Overseas access: www.kdjingpai.com
Ctrl + D Favorites

Index-AniSora is an anime video generation model developed and open-sourced by Bilibili and hosted on GitHub. It uses CogVideoX-5B and Wan2.1-14B as the base model, and supports the generation of diverse anime style videos, including anime episodes, domestic original animation, manga adaptations, VTuber content, anime PVs and spoof style videos. The project combines the results of papers accepted at IJCAI'25, provides complete training and inference code, and supports Huawei's Rise 910B NPU hardware.Index-AniSora implements image-to-video generation, frame interpolation, and locally guided animation with an ultra-tens of millions of high-quality datasets and a space-time mask module. Its evaluation dataset contains 948 animated video clips, paired with Qwen-VL2-generated text cues to ensure precise alignment of text to video content. The project is fully open source under the Apache 2.0 license, and community participation in development is encouraged.
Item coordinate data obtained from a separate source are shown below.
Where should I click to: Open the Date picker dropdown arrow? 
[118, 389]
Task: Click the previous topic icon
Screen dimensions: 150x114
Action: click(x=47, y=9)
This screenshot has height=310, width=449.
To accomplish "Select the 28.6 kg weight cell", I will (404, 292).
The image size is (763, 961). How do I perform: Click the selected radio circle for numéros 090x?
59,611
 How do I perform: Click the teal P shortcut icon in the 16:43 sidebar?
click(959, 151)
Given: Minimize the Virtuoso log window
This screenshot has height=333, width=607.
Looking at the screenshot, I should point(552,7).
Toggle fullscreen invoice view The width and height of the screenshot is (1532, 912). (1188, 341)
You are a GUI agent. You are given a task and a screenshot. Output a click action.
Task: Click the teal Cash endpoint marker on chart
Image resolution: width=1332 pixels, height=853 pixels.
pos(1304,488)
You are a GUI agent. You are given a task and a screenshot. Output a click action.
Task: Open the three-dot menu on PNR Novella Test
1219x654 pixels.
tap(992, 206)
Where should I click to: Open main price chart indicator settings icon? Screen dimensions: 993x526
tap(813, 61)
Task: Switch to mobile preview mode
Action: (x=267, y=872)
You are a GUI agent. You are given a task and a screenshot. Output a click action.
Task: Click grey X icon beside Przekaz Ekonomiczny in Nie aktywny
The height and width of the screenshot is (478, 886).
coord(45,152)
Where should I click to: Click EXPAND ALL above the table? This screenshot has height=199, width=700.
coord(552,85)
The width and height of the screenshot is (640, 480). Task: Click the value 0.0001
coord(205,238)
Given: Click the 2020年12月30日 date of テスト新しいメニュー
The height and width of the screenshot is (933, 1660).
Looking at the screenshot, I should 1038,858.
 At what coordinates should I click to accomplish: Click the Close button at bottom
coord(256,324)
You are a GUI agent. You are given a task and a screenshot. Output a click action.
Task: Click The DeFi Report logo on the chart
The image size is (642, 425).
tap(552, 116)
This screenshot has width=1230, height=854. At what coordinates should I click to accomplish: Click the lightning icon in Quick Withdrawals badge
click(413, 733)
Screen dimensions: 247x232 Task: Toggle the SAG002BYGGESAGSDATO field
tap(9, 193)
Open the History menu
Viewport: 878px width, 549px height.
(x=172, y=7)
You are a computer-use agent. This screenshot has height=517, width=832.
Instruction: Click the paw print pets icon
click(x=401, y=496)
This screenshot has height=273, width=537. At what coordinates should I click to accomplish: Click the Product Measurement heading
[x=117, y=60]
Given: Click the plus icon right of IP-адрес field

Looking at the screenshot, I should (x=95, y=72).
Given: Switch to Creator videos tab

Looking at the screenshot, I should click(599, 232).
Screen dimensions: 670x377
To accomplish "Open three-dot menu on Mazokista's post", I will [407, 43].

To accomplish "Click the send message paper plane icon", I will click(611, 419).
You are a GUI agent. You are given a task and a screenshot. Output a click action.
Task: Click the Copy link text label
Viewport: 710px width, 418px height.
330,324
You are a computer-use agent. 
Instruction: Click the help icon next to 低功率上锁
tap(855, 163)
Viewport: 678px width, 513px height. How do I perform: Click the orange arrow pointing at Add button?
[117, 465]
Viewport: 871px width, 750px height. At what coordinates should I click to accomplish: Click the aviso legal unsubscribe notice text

Index-AniSora:Bilibili开源的动漫视频生成工具-1

 

Function List

  • Support generating diverse anime style videos, covering anime episodes, manga adaptations, VTuber content, etc.
  • Provides image-to-video generation function to generate dynamic video based on a single image.
  • Support frame interpolation to generate keyframes, middle frames and end frames to optimize animation smoothness.
  • Provides localized image-guided animation functionality, allowing user-specified areas to generate animations.
  • Evaluation dataset containing 948 animated video clips paired with manually corrected text prompts.
  • Supports Huawei Rise 910B NPU to optimize training and inference performance.
  • Provide Reinforcement Learning Optimization Framework (RLHF) to improve the quality of anime style output.
  • Publish the full training and inference code at pathanisoraV1_train_npucap (a poem)anisoraV2_npuThe
  • Provides distillation-accelerated inference techniques to reduce computational cost and maintain generation quality.

 

Using Help

Installation process

Index-AniSora is an open source project hosted on GitHub and users need to clone the repository and configure the environment to use its features. The following are detailed installation and usage steps:

  1. clone warehouse
    Run the following command in a terminal to clone the Index-AniSora repository:

    git clone https://github.com/bilibili/Index-anisora.git
    cd Index-anisora
    

  1. Environment Configuration
    The project relies on the Python environment and a specific deep learning framework. Python 3.8 or higher is recommended. Install the dependencies:

    pip install -r requirements.txt
    

    Ensure that PyTorch (which supports Rise NPUs or GPUs), CogVideoX, and Wan2.1 dependencies are installed. If you are using Huawei Rise 910B NPU, you need to install the Rise development kit (such as CANN). Refer to the official documentation or Huawei Rise community for specific installation instructions.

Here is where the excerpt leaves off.